* Task goal *
Extract every row below and copy each line verbatim, with nothing changed.

_ _ _

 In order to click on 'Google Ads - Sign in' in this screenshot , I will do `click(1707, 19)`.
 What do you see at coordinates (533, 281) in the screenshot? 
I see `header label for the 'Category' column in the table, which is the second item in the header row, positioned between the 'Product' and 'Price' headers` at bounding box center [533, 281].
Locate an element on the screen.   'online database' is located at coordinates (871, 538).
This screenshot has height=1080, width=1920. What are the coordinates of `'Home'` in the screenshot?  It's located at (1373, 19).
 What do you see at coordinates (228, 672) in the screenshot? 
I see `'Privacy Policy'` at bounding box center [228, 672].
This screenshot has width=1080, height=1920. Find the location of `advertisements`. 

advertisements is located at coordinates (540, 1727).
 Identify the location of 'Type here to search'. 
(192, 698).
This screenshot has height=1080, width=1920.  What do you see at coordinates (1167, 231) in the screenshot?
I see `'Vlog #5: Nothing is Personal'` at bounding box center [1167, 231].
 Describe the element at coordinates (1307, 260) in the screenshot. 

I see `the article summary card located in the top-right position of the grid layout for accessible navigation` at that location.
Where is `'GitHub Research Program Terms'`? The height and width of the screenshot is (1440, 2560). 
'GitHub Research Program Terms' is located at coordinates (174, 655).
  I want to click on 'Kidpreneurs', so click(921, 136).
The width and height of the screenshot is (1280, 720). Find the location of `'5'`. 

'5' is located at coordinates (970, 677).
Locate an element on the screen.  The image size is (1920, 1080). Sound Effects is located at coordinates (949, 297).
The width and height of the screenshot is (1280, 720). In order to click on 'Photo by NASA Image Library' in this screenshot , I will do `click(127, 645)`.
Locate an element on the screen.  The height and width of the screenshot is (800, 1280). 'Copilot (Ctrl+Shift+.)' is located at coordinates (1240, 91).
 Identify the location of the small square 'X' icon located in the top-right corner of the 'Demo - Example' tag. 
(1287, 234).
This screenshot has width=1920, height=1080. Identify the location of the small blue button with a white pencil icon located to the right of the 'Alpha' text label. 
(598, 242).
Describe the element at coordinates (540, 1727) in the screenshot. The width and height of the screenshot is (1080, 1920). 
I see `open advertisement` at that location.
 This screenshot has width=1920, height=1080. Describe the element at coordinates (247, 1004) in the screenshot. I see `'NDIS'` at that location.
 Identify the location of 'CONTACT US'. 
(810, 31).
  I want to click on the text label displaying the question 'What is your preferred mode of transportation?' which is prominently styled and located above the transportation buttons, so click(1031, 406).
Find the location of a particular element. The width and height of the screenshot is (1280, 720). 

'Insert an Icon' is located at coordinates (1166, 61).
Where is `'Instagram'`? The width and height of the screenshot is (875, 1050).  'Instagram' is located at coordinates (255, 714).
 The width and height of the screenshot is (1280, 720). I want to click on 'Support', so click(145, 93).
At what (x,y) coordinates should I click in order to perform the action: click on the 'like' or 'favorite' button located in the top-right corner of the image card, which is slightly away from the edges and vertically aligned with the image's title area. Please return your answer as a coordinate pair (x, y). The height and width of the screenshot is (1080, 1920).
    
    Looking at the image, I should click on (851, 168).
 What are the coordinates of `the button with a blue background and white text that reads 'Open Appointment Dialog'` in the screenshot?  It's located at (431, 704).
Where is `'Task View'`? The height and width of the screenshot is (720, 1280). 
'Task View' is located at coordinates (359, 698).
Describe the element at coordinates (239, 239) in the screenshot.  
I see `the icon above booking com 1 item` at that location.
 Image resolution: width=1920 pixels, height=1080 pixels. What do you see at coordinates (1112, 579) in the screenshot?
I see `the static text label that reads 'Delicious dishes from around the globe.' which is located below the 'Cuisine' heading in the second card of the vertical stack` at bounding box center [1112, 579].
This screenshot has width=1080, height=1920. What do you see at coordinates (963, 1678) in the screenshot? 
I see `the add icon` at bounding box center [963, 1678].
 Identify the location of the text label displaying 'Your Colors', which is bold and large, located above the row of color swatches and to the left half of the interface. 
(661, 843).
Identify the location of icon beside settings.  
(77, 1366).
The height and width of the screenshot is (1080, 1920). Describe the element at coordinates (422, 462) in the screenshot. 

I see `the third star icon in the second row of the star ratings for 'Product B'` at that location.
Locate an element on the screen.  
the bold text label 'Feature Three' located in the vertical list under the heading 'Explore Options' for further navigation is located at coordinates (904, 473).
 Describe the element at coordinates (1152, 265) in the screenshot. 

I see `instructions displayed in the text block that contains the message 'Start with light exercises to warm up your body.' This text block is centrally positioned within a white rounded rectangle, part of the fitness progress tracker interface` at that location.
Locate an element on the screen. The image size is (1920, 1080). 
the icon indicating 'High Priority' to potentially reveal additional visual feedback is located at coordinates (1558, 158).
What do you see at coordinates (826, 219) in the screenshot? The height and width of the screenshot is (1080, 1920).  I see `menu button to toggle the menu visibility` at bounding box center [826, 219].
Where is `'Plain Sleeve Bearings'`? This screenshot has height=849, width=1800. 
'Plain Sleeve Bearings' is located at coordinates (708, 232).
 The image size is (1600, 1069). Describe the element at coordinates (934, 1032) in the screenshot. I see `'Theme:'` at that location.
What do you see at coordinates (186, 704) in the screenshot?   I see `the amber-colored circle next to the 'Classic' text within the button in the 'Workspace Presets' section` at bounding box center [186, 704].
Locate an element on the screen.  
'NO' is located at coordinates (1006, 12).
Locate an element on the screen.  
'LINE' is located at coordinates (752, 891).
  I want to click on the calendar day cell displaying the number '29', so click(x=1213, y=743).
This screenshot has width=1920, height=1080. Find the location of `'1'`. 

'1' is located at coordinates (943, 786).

_ _ _

* Exercise result *
 In order to click on 'Google Ads - Sign in' in this screenshot , I will do `click(1707, 19)`.
 What do you see at coordinates (533, 281) in the screenshot? 
I see `header label for the 'Category' column in the table, which is the second item in the header row, positioned between the 'Product' and 'Price' headers` at bounding box center [533, 281].
Locate an element on the screen.   'online database' is located at coordinates (871, 538).
This screenshot has height=1080, width=1920. What are the coordinates of `'Home'` in the screenshot?  It's located at (1373, 19).
 What do you see at coordinates (228, 672) in the screenshot? 
I see `'Privacy Policy'` at bounding box center [228, 672].
This screenshot has width=1080, height=1920. Find the location of `advertisements`. 

advertisements is located at coordinates (540, 1727).
 Identify the location of 'Type here to search'. 
(192, 698).
This screenshot has height=1080, width=1920.  What do you see at coordinates (1167, 231) in the screenshot?
I see `'Vlog #5: Nothing is Personal'` at bounding box center [1167, 231].
 Describe the element at coordinates (1307, 260) in the screenshot. 

I see `the article summary card located in the top-right position of the grid layout for accessible navigation` at that location.
Where is `'GitHub Research Program Terms'`? The height and width of the screenshot is (1440, 2560). 
'GitHub Research Program Terms' is located at coordinates (174, 655).
  I want to click on 'Kidpreneurs', so click(921, 136).
The width and height of the screenshot is (1280, 720). Find the location of `'5'`. 

'5' is located at coordinates (970, 677).
Locate an element on the screen.  The image size is (1920, 1080). Sound Effects is located at coordinates (949, 297).
The width and height of the screenshot is (1280, 720). In order to click on 'Photo by NASA Image Library' in this screenshot , I will do `click(127, 645)`.
Locate an element on the screen.  The height and width of the screenshot is (800, 1280). 'Copilot (Ctrl+Shift+.)' is located at coordinates (1240, 91).
 Identify the location of the small square 'X' icon located in the top-right corner of the 'Demo - Example' tag. 
(1287, 234).
This screenshot has width=1920, height=1080. Identify the location of the small blue button with a white pencil icon located to the right of the 'Alpha' text label. 
(598, 242).
Describe the element at coordinates (540, 1727) in the screenshot. The width and height of the screenshot is (1080, 1920). 
I see `open advertisement` at that location.
 This screenshot has width=1920, height=1080. Describe the element at coordinates (247, 1004) in the screenshot. I see `'NDIS'` at that location.
 Identify the location of 'CONTACT US'. 
(810, 31).
  I want to click on the text label displaying the question 'What is your preferred mode of transportation?' which is prominently styled and located above the transportation buttons, so click(1031, 406).
Find the location of a particular element. The width and height of the screenshot is (1280, 720). 

'Insert an Icon' is located at coordinates (1166, 61).
Where is `'Instagram'`? The width and height of the screenshot is (875, 1050).  'Instagram' is located at coordinates (255, 714).
 The width and height of the screenshot is (1280, 720). I want to click on 'Support', so click(145, 93).
At what (x,y) coordinates should I click in order to perform the action: click on the 'like' or 'favorite' button located in the top-right corner of the image card, which is slightly away from the edges and vertically aligned with the image's title area. Please return your answer as a coordinate pair (x, y). The height and width of the screenshot is (1080, 1920).
    
    Looking at the image, I should click on (851, 168).
 What are the coordinates of `the button with a blue background and white text that reads 'Open Appointment Dialog'` in the screenshot?  It's located at (431, 704).
Where is `'Task View'`? The height and width of the screenshot is (720, 1280). 
'Task View' is located at coordinates (359, 698).
Describe the element at coordinates (239, 239) in the screenshot.  
I see `the icon above booking com 1 item` at that location.
 Image resolution: width=1920 pixels, height=1080 pixels. What do you see at coordinates (1112, 579) in the screenshot?
I see `the static text label that reads 'Delicious dishes from around the globe.' which is located below the 'Cuisine' heading in the second card of the vertical stack` at bounding box center [1112, 579].
This screenshot has width=1080, height=1920. What do you see at coordinates (963, 1678) in the screenshot? 
I see `the add icon` at bounding box center [963, 1678].
 Identify the location of the text label displaying 'Your Colors', which is bold and large, located above the row of color swatches and to the left half of the interface. 
(661, 843).
Identify the location of icon beside settings.  
(77, 1366).
The height and width of the screenshot is (1080, 1920). Describe the element at coordinates (422, 462) in the screenshot. 

I see `the third star icon in the second row of the star ratings for 'Product B'` at that location.
Locate an element on the screen.  
the bold text label 'Feature Three' located in the vertical list under the heading 'Explore Options' for further navigation is located at coordinates (904, 473).
 Describe the element at coordinates (1152, 265) in the screenshot. 

I see `instructions displayed in the text block that contains the message 'Start with light exercises to warm up your body.' This text block is centrally positioned within a white rounded rectangle, part of the fitness progress tracker interface` at that location.
Locate an element on the screen. The image size is (1920, 1080). 
the icon indicating 'High Priority' to potentially reveal additional visual feedback is located at coordinates (1558, 158).
What do you see at coordinates (826, 219) in the screenshot? The height and width of the screenshot is (1080, 1920).  I see `menu button to toggle the menu visibility` at bounding box center [826, 219].
Where is `'Plain Sleeve Bearings'`? This screenshot has height=849, width=1800. 
'Plain Sleeve Bearings' is located at coordinates (708, 232).
 The image size is (1600, 1069). Describe the element at coordinates (934, 1032) in the screenshot. I see `'Theme:'` at that location.
What do you see at coordinates (186, 704) in the screenshot?   I see `the amber-colored circle next to the 'Classic' text within the button in the 'Workspace Presets' section` at bounding box center [186, 704].
Locate an element on the screen.  
'NO' is located at coordinates (1006, 12).
Locate an element on the screen.  
'LINE' is located at coordinates (752, 891).
  I want to click on the calendar day cell displaying the number '29', so click(x=1213, y=743).
This screenshot has width=1920, height=1080. Find the location of `'1'`. 

'1' is located at coordinates (943, 786).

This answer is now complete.